┌──
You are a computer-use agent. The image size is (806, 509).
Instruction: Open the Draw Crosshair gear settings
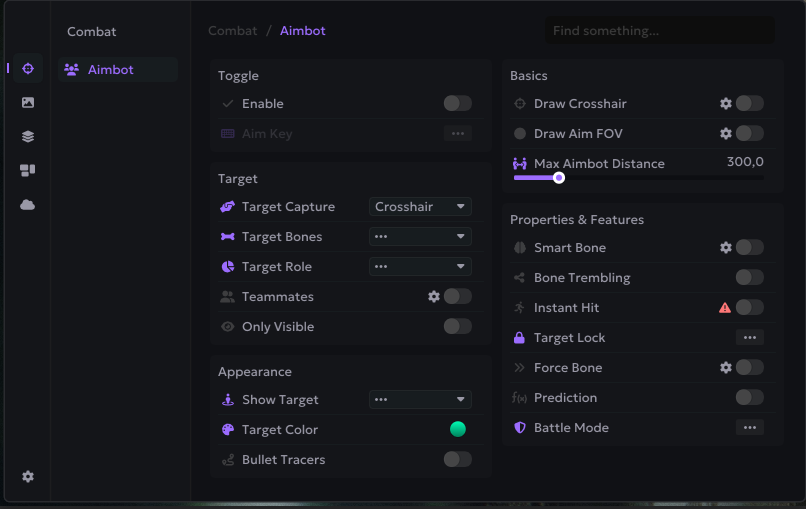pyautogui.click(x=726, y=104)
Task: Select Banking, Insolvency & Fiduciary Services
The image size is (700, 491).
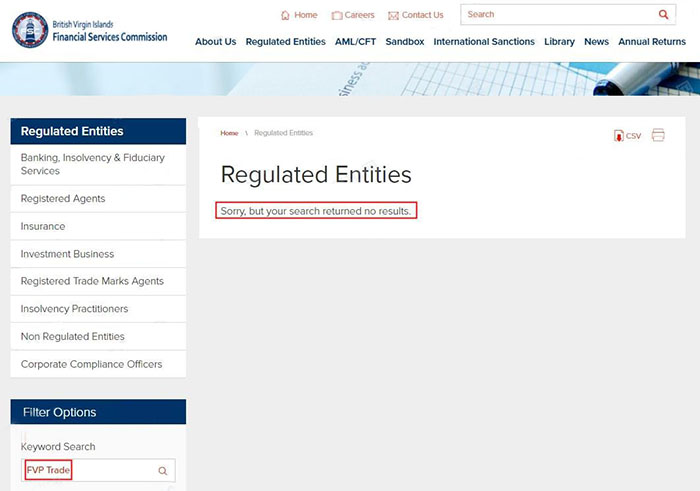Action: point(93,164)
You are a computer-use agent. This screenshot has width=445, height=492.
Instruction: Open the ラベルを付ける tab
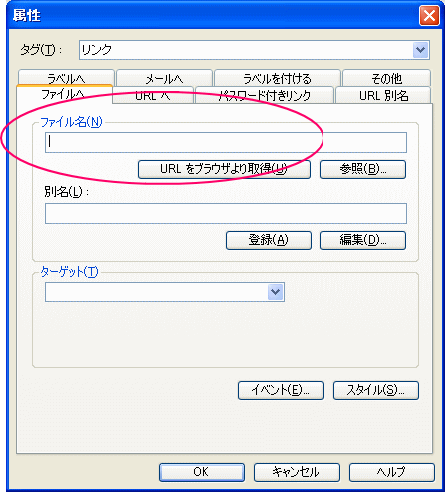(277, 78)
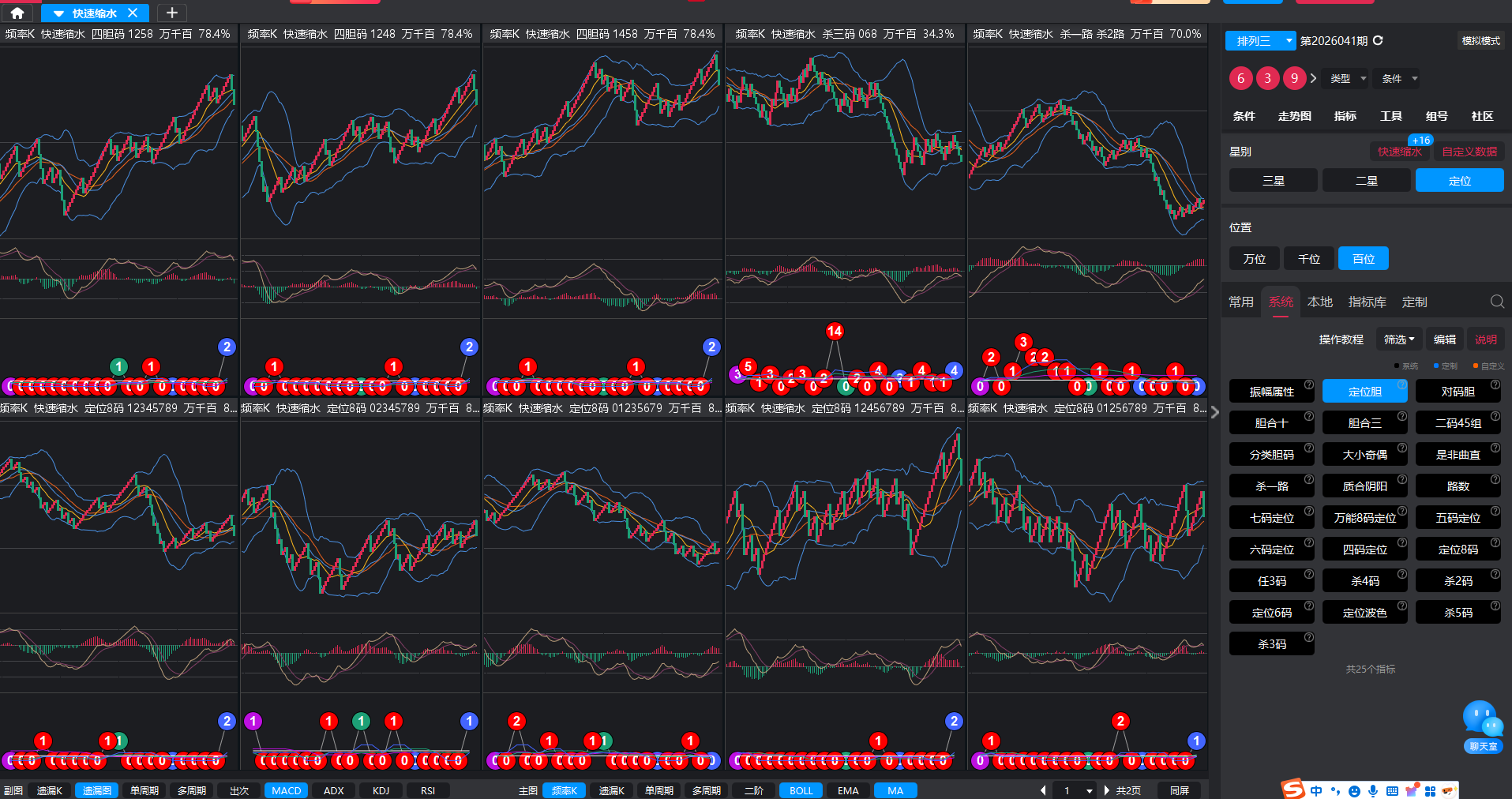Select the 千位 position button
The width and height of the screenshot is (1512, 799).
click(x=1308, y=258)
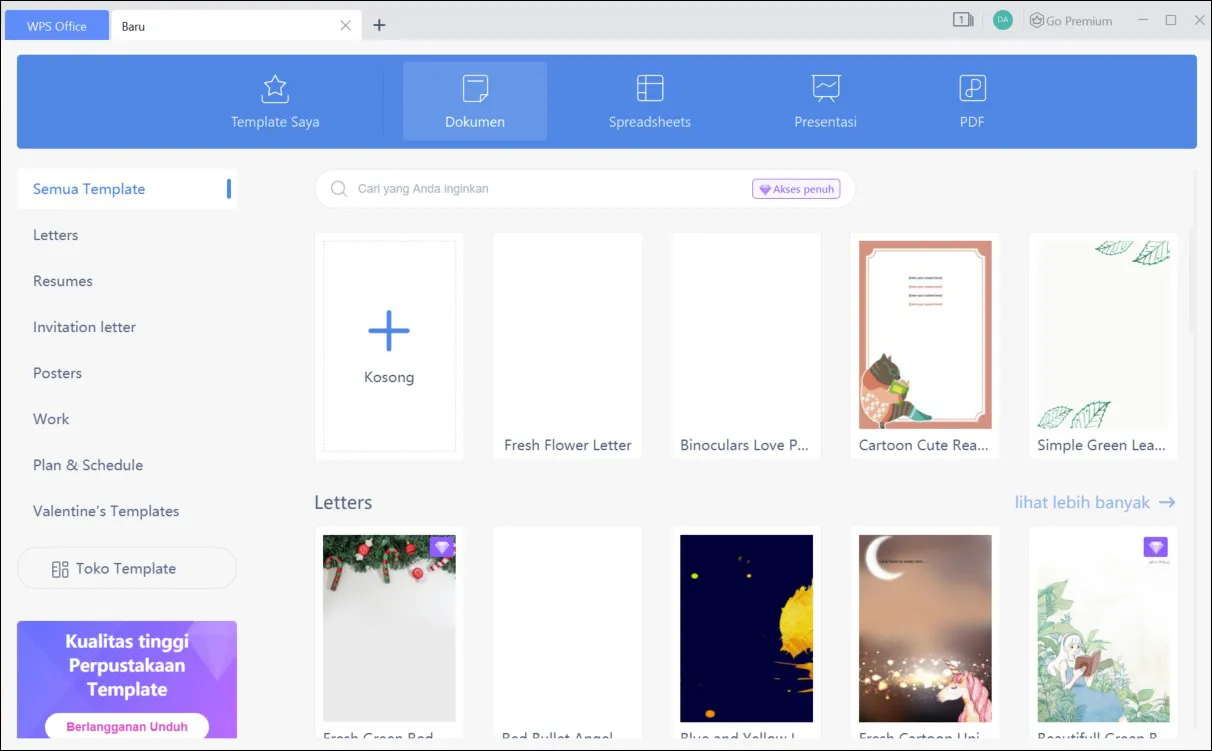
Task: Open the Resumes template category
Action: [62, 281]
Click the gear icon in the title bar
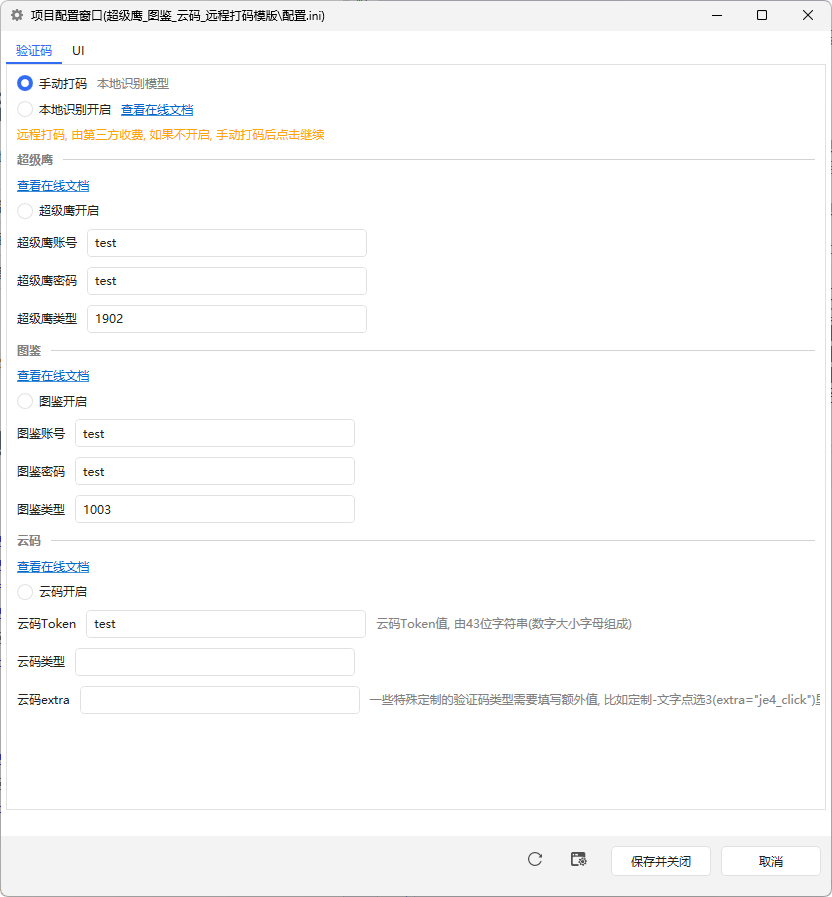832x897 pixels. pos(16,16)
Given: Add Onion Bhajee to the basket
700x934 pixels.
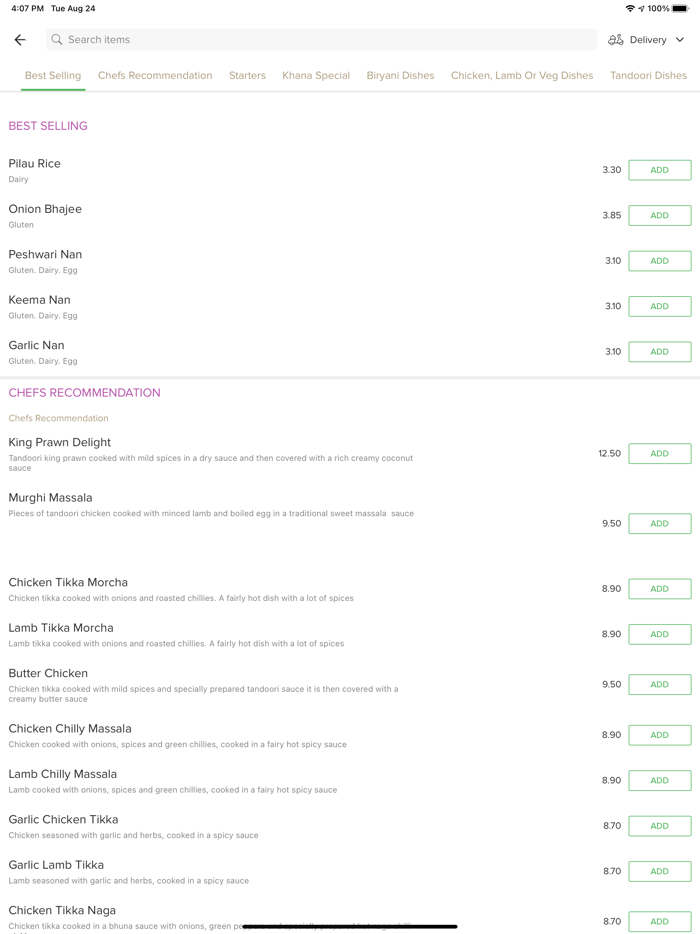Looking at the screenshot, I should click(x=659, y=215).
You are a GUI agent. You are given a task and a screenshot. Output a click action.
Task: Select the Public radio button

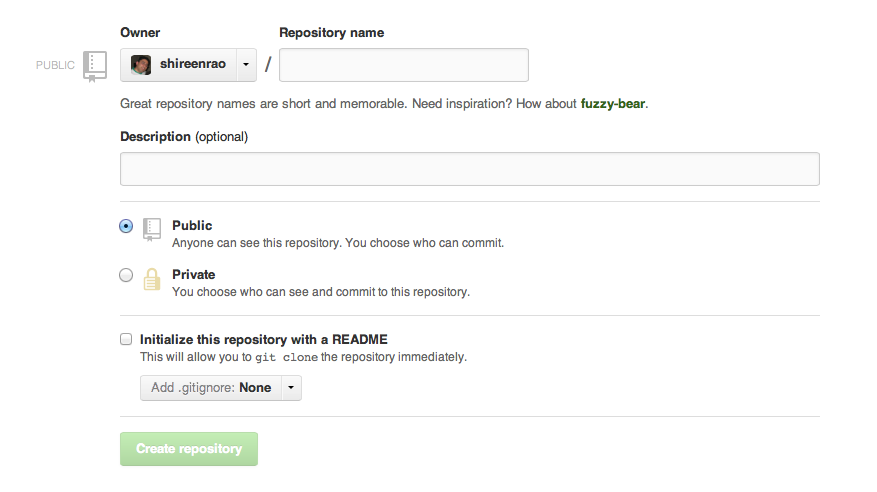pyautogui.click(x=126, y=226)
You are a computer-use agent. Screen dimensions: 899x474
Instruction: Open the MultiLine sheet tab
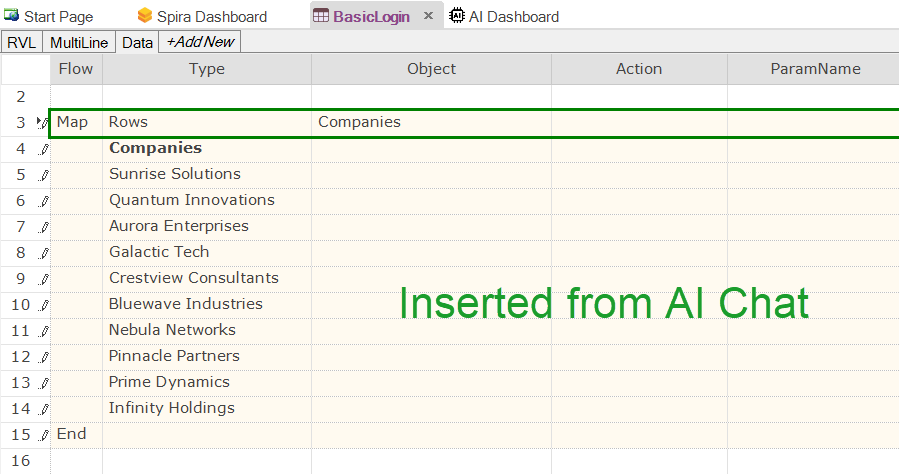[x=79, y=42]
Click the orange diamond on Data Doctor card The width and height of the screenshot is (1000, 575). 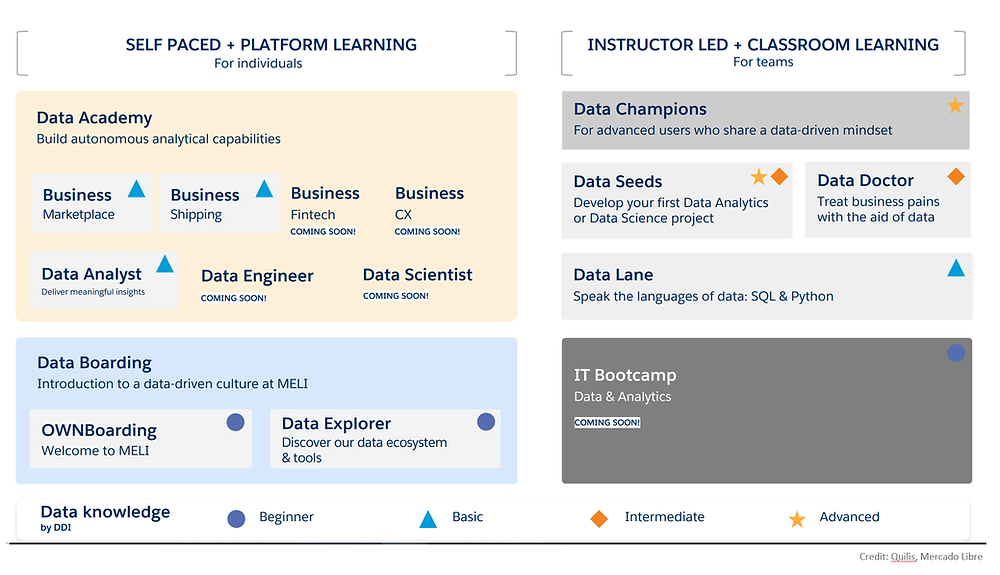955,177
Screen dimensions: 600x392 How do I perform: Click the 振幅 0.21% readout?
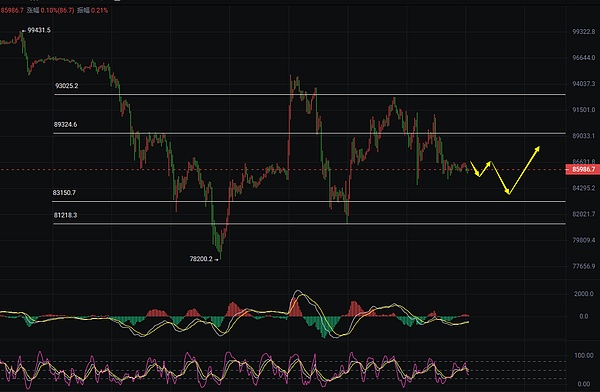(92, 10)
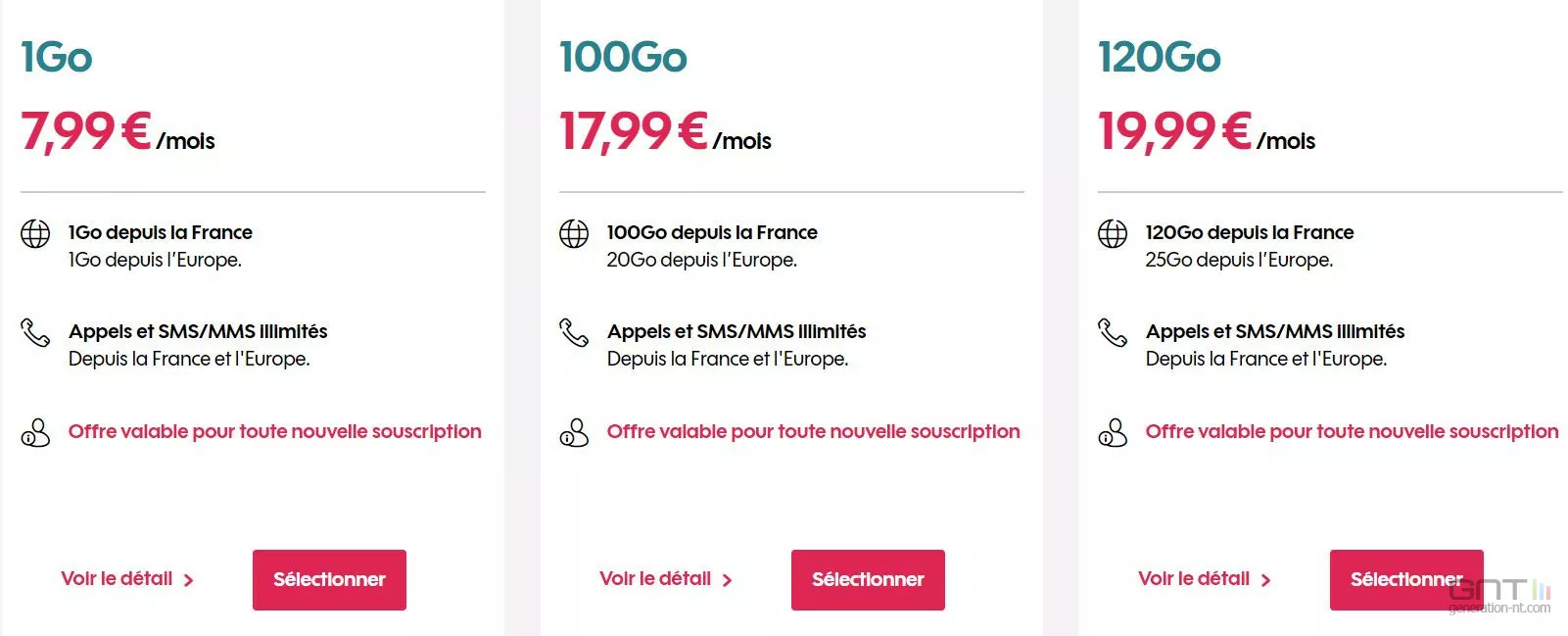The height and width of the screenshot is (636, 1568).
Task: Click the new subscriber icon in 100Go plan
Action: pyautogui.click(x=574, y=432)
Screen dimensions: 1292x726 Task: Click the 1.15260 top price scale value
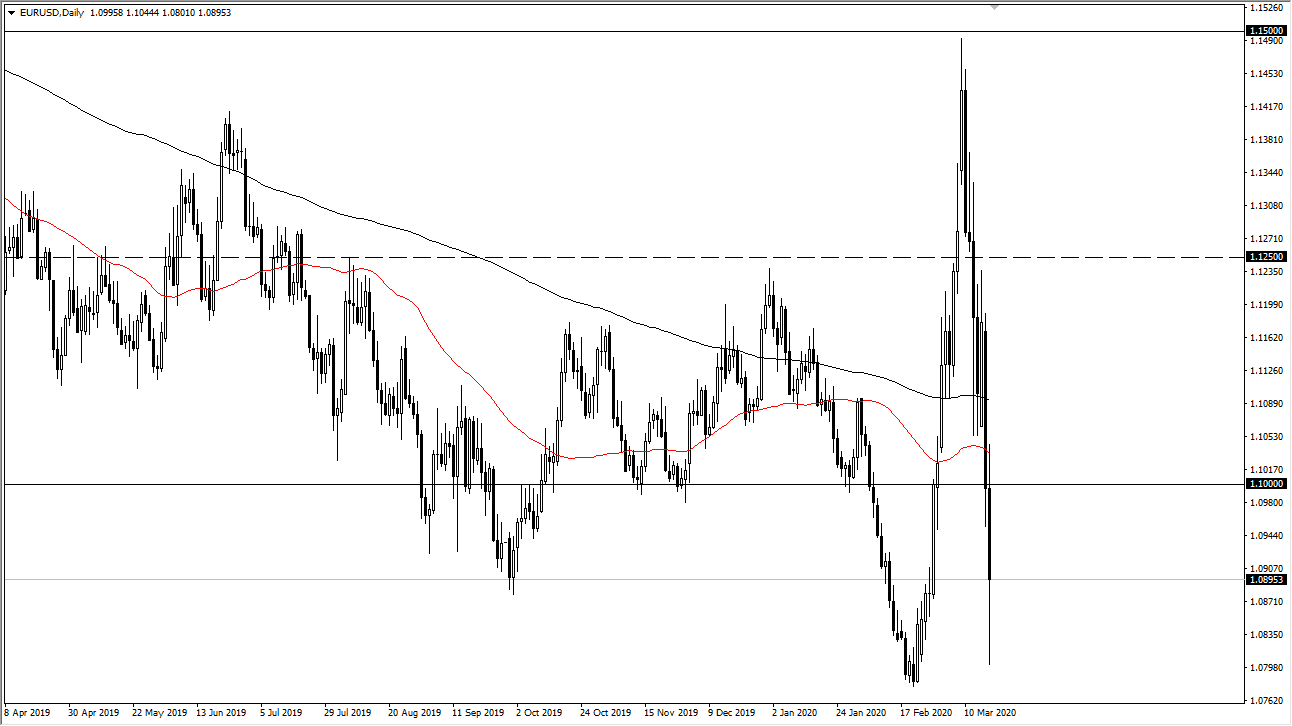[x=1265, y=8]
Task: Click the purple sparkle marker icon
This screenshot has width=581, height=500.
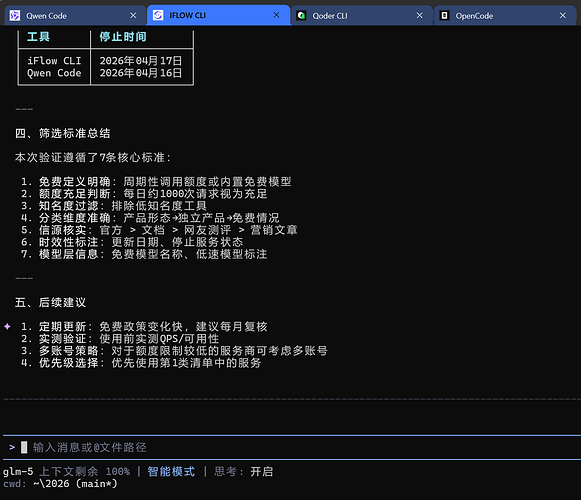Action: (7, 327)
└──
Give the number of lines in the entries that contain "agent", and add nothing.

## Solution below
4